Literally another galaxy. Literally ten-thousand years old. Literally explorers from Earth. She didn't want to ask where else they could possibly be from. She felt like she was listening to a fairy tale or a bedtime story.

"May I continue?" he asked.

"Yes," she said. He took a breath to go on, but Anna found herself interrupting almost without her will. "How?"

"I'm getting to that. In short, we've discovered a device that allows travel from one planet to another by artificial wormholes." He paused long enough for her to nod. "I was on the team that went to explore this city in the Pegasus galaxy. It was very dangerous. The city, when we first found it, was anchored to the bottom of the ocean. I recorded a message for you explaining what happened when we first arrived, but it required security clearance so I sent a different message. The message you did get."

He paused and looked at her. She realized that she must have had a blank stare for his entire speech. She looked straight through him, not at him, trying to put this together. She was still stuck in the "other galaxy" part of the explanation.

"The city is full of technology created by a race we call the Ancients. They're gone now, but they were very advanced."

That explained what he was doing there. Radek didn't strike her as an explorer. Not the kind that climbed mountains and sailed seas. She felt a small smile creep to her lips.

Of course, he was an explorer. He was always looking for something new.

"What?" he asked.

She shook her head, trying to shed her smile. "You went to study their technology? The aliens?"

"Yes. It was incredible. Really something. We found things and learned things I never imagined possible. I'll never forget it for as long as I live."

Now he sounded sad, sounded like he looked when he watched her sign the paper, like someone died. And maybe something did…

"But you can't go back," Anna finished. She understood Doctor McKay's resentment now. She didn't imagine herself an explorer, but if she was as smart as Radek she wouldn't turn down the opportunity to go to another galaxy for anything. "Because I'm here."

"No, no, you mustn't think that," he said. He laughed slightly. "I said it was dangerous. It is very dangerous. There are aliens there who want to destroy us. In the beginning it seemed like the city itself didn't want us there."

But what was danger in comparison to an ancient city with wonders she could never possibly imagine? Even he couldn't imagine them.

"You want to go back, though." Maybe he didn't realize how sad he sounded. Broken-hearted. She couldn't assign a likeness to it.
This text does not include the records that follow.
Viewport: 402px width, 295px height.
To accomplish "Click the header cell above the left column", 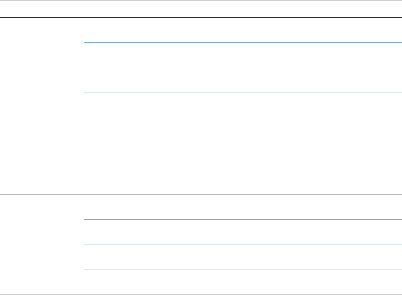I will (42, 9).
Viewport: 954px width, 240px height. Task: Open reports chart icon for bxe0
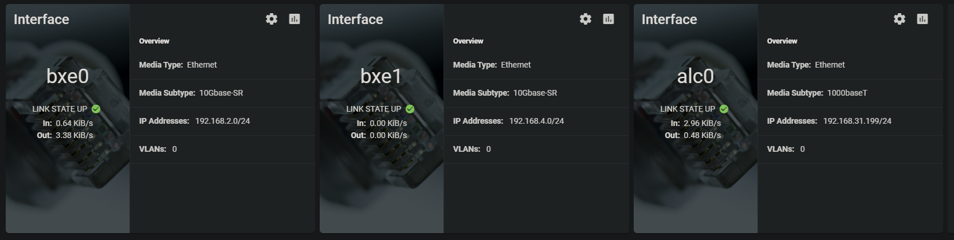pyautogui.click(x=295, y=19)
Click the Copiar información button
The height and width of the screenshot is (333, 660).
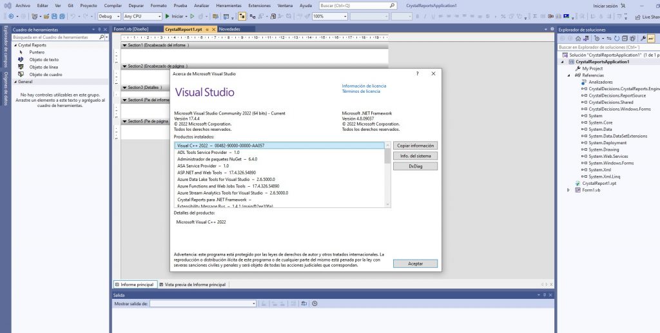[x=415, y=146]
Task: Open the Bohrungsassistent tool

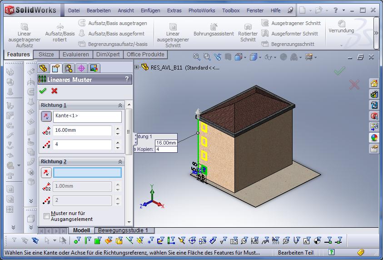Action: click(x=214, y=27)
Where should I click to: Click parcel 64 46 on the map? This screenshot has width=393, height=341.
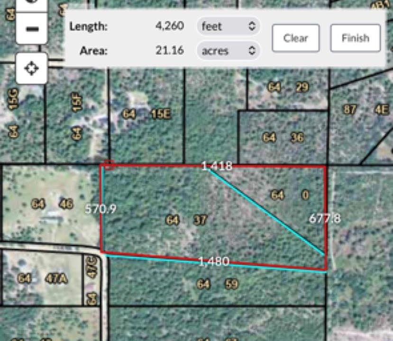pyautogui.click(x=52, y=204)

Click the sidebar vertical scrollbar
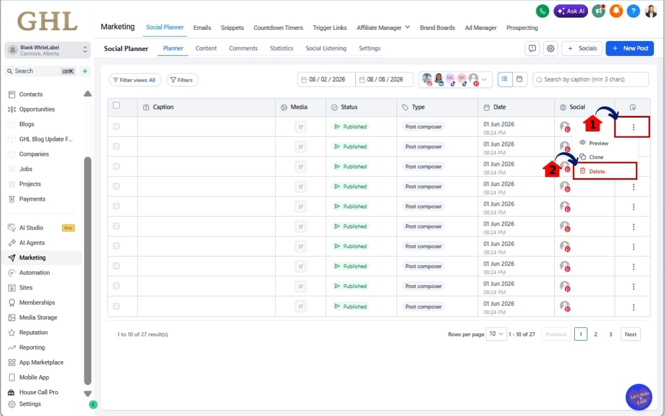pyautogui.click(x=88, y=271)
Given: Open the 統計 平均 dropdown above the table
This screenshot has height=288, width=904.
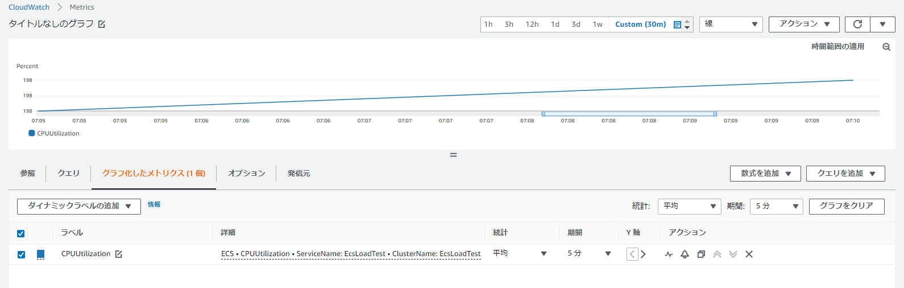Looking at the screenshot, I should (x=689, y=206).
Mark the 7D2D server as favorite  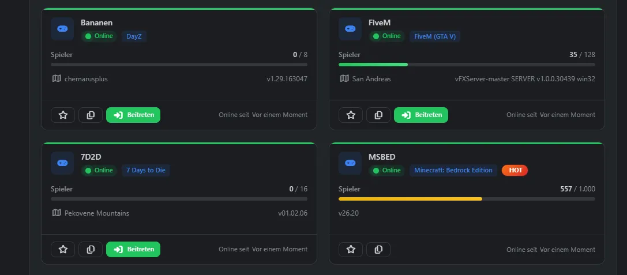(x=63, y=250)
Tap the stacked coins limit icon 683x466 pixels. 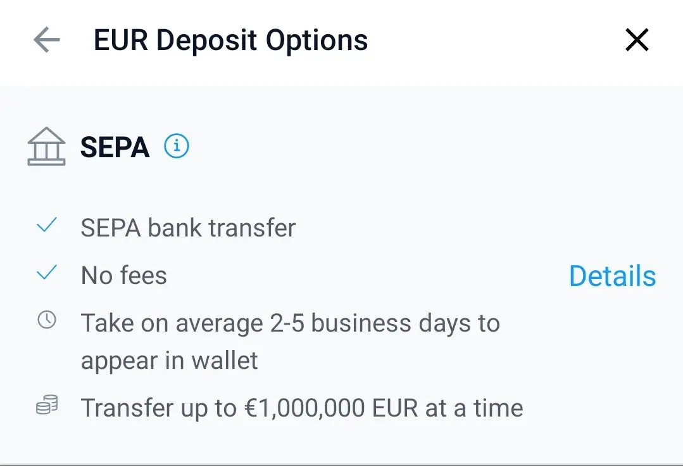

Maybe like she felt whenever she thought of her mother. She'd lost something important she could never get back.

Except Doctor McKay seemed to think he could get it back.

"Sometimes," he answered. "To be honest, it is more trouble and stress, I think, than it's worth…" He didn't sound completely convinced. He added flippantly, "The money is good."

"Doctor McKay thinks you still have time to change your mind."

"Doctor McKay." He sighed, almost growled, the name. "He doesn't think things through. He's very smart, but… not always, and not about everything." He paused and looked at her. Took a very deep breath. "He thinks I should take you with me."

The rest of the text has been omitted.